Stefon Diggs’ four-year stay with the Buffalo Bills ended in much the same way his five-year stint with the Minnesota Vikings did. There was the growing tension between Diggs and his employer, the cryptic posts on social media and the overwhelming feeling the relationship was headed for a divorce.
The breakup with the Vikings came in mid-March 2020 when Diggs was sent to Buffalo less than a month after general manager Rick Spielman laughed at rumors he might deal the wide receiver. Bills general manager Brandon Beane tired of Diggs’ antics and shipped him to the Houston Texans on Wednesday for 2025 second and fifth-round picks and a 2024 sixth-round selection. (That 2025 second-rounder was the pick the Texans acquired from the Vikings last month.)
The Bills can only hope their trade with the Texans yields the type of return that Spielman got for Diggs. The Vikings received four picks, including the Bills’ first-round selection in the 2020 draft. Spielman used it to grab Justin Jefferson at No. 22 overall. Somehow, Jefferson was the fifth of six wide receivers taken in the round.
This isn’t to say Diggs hadn’t been outstanding in Minnesota and didn’t go on to produce big numbers for Buffalo. Diggs’ arrival gave quarterback Josh Allen and the Bills offense a top-level target. The Bills went 48-18 in the regular season with him and made playoff appearances each year, including advancing to the AFC title game (and losing to Kansas City) in 2020.

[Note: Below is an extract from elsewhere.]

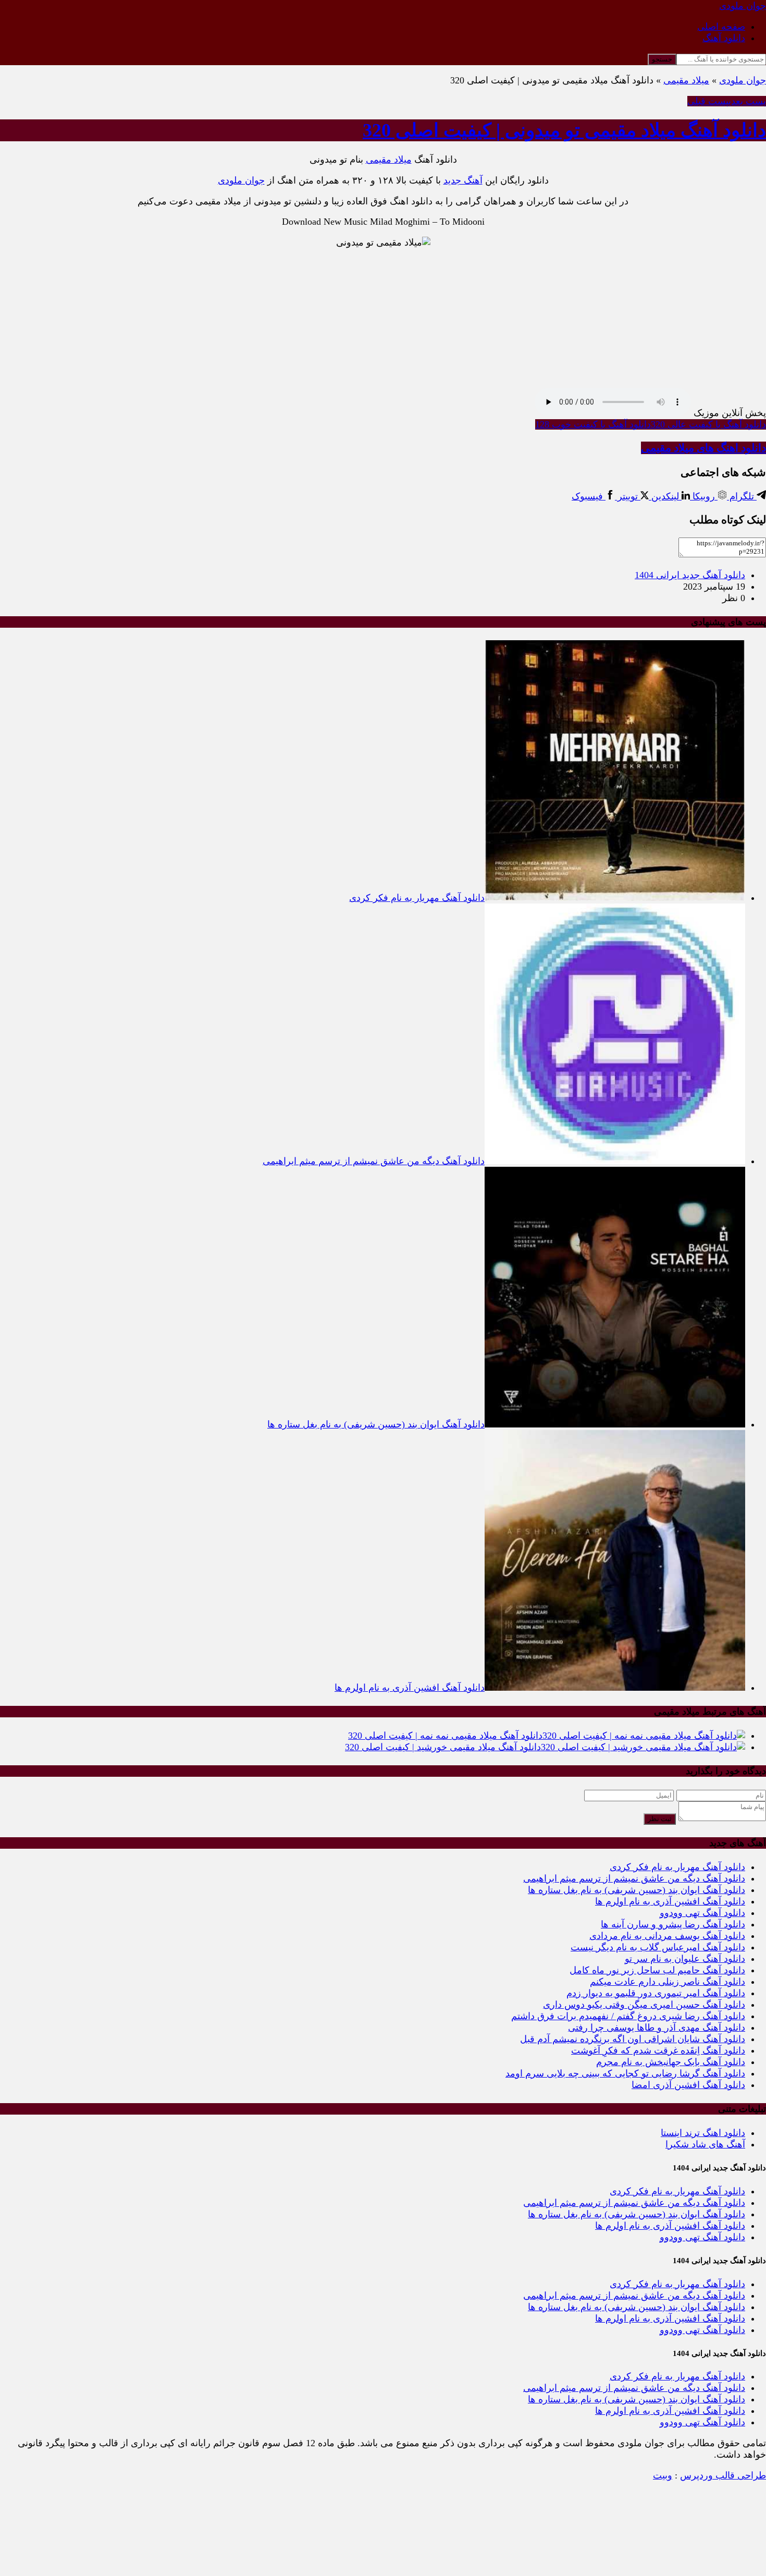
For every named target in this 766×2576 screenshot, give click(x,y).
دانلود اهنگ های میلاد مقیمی (703, 448)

The 30-year-old Diggs heads to Houston, having caught 445 passes for 5,372 yards (12.1 yards per reception) and 37 touchdowns in 66 games over four seasons with the Bills. He had an additional 47 catches for 600 yards (12.8 yards per reception) with two touchdowns in nine postseason games.

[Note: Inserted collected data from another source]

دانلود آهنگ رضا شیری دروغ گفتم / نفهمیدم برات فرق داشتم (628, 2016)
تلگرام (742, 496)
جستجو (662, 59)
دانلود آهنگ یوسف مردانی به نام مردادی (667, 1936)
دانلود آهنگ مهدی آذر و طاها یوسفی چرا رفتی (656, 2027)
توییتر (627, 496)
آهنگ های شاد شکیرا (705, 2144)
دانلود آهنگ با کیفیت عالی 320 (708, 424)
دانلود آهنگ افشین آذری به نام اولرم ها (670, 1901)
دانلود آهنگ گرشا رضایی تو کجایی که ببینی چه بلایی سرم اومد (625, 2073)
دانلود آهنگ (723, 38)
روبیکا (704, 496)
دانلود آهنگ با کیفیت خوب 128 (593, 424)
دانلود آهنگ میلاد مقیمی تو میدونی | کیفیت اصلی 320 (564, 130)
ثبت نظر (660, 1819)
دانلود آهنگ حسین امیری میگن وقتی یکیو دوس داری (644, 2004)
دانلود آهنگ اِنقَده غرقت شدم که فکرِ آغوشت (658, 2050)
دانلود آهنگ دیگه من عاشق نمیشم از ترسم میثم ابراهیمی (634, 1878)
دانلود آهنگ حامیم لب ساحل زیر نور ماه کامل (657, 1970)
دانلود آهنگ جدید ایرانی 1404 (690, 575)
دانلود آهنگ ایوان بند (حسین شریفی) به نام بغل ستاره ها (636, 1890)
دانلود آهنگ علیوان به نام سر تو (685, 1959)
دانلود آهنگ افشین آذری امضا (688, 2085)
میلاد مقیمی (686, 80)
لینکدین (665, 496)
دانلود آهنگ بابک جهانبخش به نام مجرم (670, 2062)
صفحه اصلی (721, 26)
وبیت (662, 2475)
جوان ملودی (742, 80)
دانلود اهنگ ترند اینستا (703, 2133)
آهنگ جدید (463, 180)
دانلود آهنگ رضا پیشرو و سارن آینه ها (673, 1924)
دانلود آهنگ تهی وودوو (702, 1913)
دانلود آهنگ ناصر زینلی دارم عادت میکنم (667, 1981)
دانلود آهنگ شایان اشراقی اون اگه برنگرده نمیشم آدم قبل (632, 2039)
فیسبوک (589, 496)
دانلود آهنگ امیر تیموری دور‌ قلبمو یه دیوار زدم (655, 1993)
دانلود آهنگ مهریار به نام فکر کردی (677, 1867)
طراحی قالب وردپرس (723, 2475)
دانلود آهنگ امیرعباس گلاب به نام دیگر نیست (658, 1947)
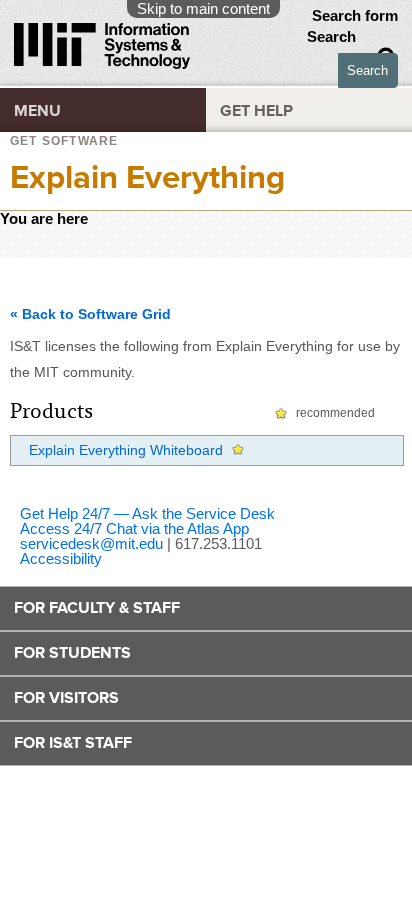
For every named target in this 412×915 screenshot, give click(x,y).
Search (333, 36)
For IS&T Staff (73, 743)
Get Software (64, 141)
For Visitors (66, 698)
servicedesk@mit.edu (91, 543)
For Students (72, 653)
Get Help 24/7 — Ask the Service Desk (147, 513)
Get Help (256, 111)
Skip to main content (203, 8)
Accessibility (61, 558)
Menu (37, 111)
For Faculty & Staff (97, 608)
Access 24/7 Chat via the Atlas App (134, 528)
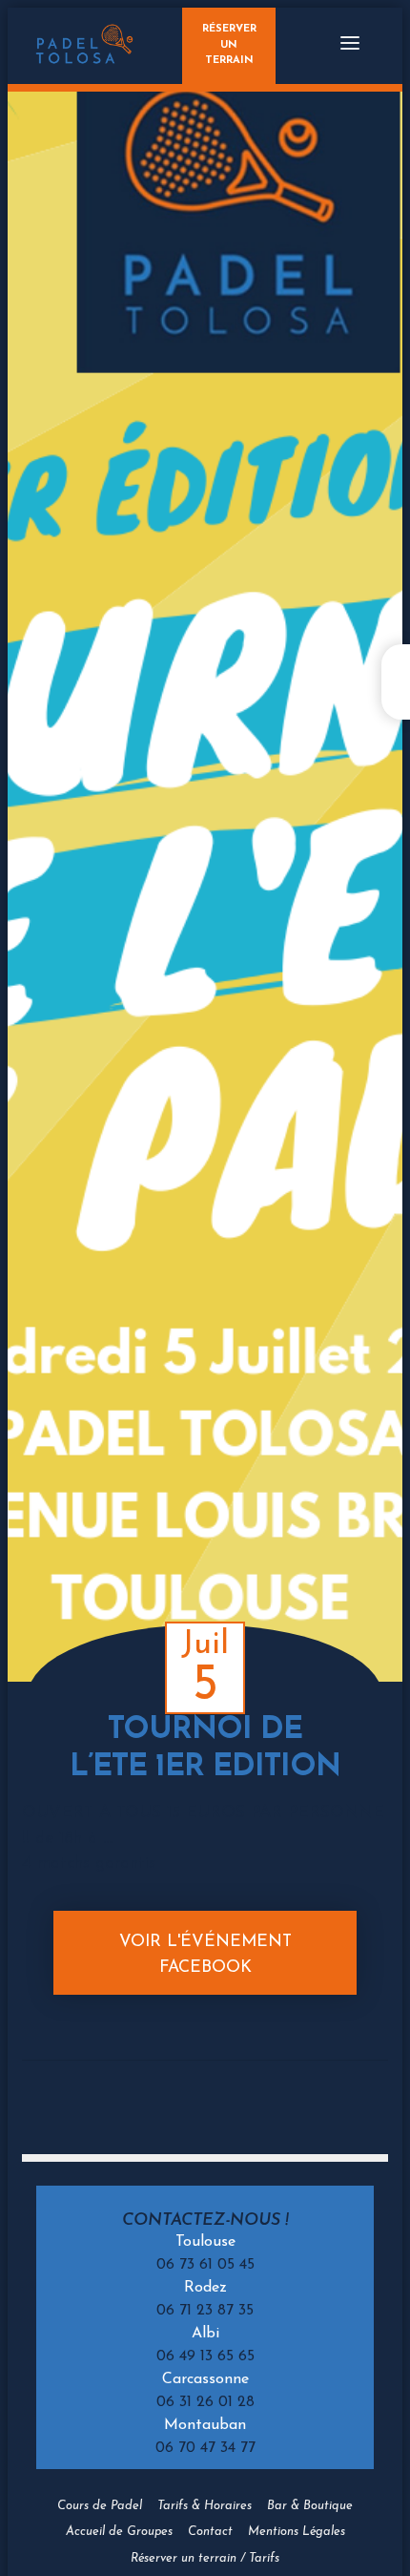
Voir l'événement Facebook (205, 1954)
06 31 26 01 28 (205, 2402)
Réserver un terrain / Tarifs (205, 2558)
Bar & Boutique (310, 2506)
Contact (210, 2531)
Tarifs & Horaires (204, 2506)
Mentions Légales (296, 2531)
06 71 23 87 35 (205, 2310)
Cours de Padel (99, 2506)
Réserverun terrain (229, 45)
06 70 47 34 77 (205, 2448)
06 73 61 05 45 (205, 2264)
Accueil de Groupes (119, 2531)
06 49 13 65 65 (205, 2356)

Diggs’ production did decline last season after a hot start. He had 49 receptions for 620 yards and five touchdowns in the first six games, including five with 100 or more yards receiving. But Diggs did not have another 100-yard game in the final 11 and caught 58 passes for 563 yards and five touchdowns. He went from 12.65 yards per reception in the first six games to 9.71 yards in the last 11.
Either way, no one with the Vikings’ previous or current regime had any regrets. Not when the return was Jefferson, who has established himself as perhaps the best wide receiver in the NFL.
Jefferson is five-plus years younger than Diggs and has 392 catches for 5,899 yards (15 yards per reception) and 30 touchdowns in 60 games. (He missed seven games last season because of a hamstring injury.)
It’s important that Jefferson also has been a low-maintenance player during his time in Minnesota. Wide receivers are often a mercurial bunch and Diggs was no exception in his final seasons wearing purple. Jefferson has avoided posting cryptic messages on social media and providing quotes that media members and fans must examine from all angles.
Of course, this can change.
Jefferson still hasn’t signed a second contract with the Vikings and is set to enter the final year of his rookie deal. General manager Kwesi-Adofo Mensah acknowledged this offseason that the Vikings and Jefferson got “incredibly close” to agreeing to terms last summer on a contract before the talks were put on hold for the rest of the 2023 season.
The exact hang-up in the negotiations isn’t clear, considering no one from the Vikings has refuted that Jefferson deserves a huge payday and likely will become the highest-paid non-quarterback in the league. But there have been no signs of friction between the Vikings and Jefferson and it won’t be surprising if an extension is agreed upon before training camp.
Diggs, meanwhile, will join an up-and-coming team in Houston while leaving the Bills with a dead money charge of $31.096 million this coming season, according to Roster Management System. That will be the highest dead money charge ever for a wide receiver in a season, according to ESPN Stats & Information research. This comes after things looked so good between the Bills and Diggs a couple of years ago that he signed a four-year, $104 million contract extension.
The fact he didn’t play out that extension with the Bills shouldn’t surprise anyone in Minnesota, and, assuming Jefferson does sign a big extension, Diggs will be best remembered in Minnesota for 1) His catch that gave the Vikings their Minneapolis Miracle win over New Orleans in the 2017 playoffs and 2) Ending up being the key figure in one of the best trades in Vikings history.